I have been working on the syllabus for my course, “The Prophetic Literature,” which I begin teaching in one week. I have written a new textbook called A Chorus of Prophetic Voices, which I will use in draft form with my students this semester before sending it off to the publisher next summer. So, I will likely be posting on convergences I see in the study of the Prophetic Literature from time to time over the next few months.
The Prophetic Literature is one more element of the study of the Hebrew Bible/Old Testament that has witnessed significance divergence over the last few decades. The common, older approach was to read the material historically, dividing the books and placing the pieces in chronological order. So, the beginning point was the mid to late eighth century and texts like Hosea, Amos, Micah, and Isaiah 1-39. These efforts then moved on to the Babylonian period a century or so later, examining Jeremiah, Ezekiel, Habakkuk, and Isaiah 40-55. The final stop would be the Persian/Restoration period, reading Haggai, Zechariah, and Malachi. This kind of scheme generally assumed that prophecy in ancient Israel was at its peak in its earliest stages and declined into obscurity. The great advantage of this approach was its ability to push back against a purely spiritual reading of the prophets. Instead, they became real people in material contexts preaching against injustice.
The 1990’s brought a shift in approach. The focus on the final form of the biblical books that began with books like Genesis and I and II Samuel moved into the study of the prophetic literature. Some attempts to introduce the prophetic literature did so by examining the complete books of Isaiah or the Book of the Twelve as cohesive works of literature. This effort was bolstered by Walter Brueggemann’s understanding of how the prophetic literature develops alternative worlds of the imagination that challenge structures of power and domination. This kind of approach yielded two helpful results. First, it put the literature that had been fragmented by historical methods back together and asked important questions about how it functioned for its readers, ancient and modern. Second, it gave much more attention to the end of the process of production of the prophetic scrolls. Prophecy was no longer moving away from something, the lives of the great prophets in the eighth century, but towards something, the literary production of the fifth and fourth centuries.
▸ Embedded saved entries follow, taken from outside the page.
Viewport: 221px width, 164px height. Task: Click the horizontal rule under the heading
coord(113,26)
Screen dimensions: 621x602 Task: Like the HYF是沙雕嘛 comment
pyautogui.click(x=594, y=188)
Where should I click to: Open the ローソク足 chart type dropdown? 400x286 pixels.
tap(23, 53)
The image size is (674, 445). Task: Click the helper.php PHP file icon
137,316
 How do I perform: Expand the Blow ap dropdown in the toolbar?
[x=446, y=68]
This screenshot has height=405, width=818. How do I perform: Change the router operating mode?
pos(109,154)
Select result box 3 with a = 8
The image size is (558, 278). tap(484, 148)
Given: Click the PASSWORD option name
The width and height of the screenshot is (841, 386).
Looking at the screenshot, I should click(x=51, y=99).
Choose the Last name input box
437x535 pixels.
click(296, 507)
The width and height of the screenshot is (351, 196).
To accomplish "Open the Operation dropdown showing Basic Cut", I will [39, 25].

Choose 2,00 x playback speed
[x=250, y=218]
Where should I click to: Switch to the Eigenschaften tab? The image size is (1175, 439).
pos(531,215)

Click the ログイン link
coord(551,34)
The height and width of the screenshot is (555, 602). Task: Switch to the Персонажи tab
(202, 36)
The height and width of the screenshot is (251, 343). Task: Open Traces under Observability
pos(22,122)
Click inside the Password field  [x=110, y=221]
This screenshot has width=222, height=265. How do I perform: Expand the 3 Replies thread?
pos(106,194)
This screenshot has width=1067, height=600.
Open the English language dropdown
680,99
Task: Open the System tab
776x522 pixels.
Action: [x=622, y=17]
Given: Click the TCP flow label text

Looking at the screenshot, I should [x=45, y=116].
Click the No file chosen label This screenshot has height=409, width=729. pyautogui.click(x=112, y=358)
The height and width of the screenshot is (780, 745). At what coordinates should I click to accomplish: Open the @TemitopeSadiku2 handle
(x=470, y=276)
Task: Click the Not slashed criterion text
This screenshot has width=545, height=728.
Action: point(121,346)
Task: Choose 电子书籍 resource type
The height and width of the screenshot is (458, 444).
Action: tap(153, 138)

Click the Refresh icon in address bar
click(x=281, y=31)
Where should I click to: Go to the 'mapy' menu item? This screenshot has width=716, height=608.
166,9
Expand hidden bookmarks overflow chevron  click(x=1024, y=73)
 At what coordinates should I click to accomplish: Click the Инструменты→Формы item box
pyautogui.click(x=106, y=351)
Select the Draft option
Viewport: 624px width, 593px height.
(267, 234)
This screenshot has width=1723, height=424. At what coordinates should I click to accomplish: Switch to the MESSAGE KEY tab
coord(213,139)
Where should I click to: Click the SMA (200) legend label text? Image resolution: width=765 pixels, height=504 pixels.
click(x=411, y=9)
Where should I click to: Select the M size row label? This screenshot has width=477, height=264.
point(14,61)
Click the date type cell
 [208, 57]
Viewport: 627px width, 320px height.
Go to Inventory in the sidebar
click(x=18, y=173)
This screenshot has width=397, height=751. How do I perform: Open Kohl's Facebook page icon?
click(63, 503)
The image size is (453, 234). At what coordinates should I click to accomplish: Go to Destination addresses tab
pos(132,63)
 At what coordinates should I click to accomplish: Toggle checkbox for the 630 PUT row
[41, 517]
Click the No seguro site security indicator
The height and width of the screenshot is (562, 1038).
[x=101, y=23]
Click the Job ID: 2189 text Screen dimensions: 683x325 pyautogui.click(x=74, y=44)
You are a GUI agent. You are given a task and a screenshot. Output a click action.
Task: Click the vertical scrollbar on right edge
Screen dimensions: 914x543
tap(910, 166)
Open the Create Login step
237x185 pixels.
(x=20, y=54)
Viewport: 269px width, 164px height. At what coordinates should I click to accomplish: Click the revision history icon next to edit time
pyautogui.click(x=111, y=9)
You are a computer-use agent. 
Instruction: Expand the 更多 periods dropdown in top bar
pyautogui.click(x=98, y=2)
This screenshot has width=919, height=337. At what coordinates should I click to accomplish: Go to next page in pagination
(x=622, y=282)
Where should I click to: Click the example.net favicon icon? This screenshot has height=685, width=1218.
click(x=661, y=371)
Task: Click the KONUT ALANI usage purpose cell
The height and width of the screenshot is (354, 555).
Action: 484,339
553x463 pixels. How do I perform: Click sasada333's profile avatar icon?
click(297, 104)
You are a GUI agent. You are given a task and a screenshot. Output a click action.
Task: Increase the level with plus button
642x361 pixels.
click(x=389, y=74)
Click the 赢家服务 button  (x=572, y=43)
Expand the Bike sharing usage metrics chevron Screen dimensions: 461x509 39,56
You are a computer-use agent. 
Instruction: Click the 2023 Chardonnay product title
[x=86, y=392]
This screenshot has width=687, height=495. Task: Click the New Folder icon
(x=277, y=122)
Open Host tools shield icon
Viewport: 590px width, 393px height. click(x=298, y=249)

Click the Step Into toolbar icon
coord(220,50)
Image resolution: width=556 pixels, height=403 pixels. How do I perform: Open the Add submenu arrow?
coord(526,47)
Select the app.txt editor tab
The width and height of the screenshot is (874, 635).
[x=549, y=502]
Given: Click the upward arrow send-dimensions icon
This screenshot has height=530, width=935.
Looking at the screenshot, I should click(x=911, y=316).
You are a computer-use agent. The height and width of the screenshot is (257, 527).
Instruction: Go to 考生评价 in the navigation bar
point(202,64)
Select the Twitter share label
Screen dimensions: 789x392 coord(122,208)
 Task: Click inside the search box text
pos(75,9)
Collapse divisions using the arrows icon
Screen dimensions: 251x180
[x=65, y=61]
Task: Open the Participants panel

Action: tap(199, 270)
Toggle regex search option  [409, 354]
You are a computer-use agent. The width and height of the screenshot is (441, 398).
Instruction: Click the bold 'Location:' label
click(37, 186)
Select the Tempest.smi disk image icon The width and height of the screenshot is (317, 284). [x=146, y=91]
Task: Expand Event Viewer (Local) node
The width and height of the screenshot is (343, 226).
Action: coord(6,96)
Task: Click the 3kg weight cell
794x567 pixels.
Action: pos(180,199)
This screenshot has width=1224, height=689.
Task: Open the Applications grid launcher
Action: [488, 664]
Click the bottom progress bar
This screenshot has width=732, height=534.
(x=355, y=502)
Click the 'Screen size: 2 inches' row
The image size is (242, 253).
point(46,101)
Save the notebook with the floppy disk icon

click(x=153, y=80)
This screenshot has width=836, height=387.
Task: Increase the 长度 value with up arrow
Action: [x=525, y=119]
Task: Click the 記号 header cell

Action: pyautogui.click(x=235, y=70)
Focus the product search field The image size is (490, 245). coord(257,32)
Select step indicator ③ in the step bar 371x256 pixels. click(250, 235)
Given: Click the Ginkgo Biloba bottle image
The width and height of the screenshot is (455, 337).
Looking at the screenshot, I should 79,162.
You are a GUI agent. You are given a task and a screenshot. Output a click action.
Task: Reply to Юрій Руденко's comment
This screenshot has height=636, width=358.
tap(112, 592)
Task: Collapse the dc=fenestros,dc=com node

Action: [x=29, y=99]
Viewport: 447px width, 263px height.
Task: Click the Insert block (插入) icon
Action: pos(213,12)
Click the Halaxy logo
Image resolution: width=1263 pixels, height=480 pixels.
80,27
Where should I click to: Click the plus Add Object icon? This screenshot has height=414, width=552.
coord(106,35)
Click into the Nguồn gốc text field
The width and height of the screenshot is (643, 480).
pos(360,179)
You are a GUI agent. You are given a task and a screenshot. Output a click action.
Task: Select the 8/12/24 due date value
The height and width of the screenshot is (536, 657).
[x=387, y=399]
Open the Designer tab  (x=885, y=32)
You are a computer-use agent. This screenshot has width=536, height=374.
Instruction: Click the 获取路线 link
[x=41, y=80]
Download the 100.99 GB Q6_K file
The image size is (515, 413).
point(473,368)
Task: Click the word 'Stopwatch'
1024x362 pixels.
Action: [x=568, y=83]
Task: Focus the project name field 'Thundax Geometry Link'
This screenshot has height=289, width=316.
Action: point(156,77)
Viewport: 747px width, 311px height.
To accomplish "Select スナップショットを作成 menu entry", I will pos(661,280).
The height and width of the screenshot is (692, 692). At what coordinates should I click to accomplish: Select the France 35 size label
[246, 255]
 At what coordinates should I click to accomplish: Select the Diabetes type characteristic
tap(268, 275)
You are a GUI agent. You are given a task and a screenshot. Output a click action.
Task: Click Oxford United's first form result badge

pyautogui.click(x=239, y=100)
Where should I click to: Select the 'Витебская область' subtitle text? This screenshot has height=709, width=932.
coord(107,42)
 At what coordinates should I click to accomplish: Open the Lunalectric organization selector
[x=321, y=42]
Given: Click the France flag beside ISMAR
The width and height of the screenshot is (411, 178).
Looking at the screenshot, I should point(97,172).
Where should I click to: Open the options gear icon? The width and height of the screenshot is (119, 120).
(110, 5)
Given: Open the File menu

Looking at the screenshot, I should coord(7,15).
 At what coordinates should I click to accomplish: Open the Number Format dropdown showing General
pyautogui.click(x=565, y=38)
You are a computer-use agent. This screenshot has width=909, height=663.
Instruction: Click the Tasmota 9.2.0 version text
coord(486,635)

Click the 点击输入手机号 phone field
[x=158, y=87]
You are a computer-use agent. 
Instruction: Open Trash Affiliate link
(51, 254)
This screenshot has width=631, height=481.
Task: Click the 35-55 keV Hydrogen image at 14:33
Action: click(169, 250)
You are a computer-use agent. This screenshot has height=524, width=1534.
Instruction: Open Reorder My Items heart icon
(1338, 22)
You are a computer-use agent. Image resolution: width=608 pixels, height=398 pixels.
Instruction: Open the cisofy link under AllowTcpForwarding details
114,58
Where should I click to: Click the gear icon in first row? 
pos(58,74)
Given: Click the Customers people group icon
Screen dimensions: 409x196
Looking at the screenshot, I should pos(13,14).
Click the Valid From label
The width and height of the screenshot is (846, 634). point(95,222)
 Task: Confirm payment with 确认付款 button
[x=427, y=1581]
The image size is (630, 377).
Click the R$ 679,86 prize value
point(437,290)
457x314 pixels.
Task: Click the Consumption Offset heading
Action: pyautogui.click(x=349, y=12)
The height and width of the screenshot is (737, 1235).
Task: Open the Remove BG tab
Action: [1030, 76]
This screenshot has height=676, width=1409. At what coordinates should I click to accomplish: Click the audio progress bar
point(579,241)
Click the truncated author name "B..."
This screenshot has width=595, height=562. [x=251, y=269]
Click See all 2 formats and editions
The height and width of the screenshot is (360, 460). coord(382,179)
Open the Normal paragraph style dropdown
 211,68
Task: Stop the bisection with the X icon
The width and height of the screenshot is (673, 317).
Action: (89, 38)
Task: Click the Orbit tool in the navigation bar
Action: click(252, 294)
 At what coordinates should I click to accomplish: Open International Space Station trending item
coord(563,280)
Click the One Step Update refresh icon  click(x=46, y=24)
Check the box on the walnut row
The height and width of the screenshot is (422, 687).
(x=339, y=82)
Over the last decade, these two approaches have often been viewed as opponents of one another. Interpreters have had to choose either a literary or a historical approach. What may be emerging is a way of putting the two together, benefiting from the strengths of both. The two perspectives are connected by settings, characters, and events that existed and took place at the points of origin of the prophetic traditions and became the elements of a narrative that scrolls in their final form present. The prophets were persons living in particular historical settings in the past and they are literary characters textualized for the present. In subsequent posts I will be exploring what happens when we look at the prophets from this combined perspective.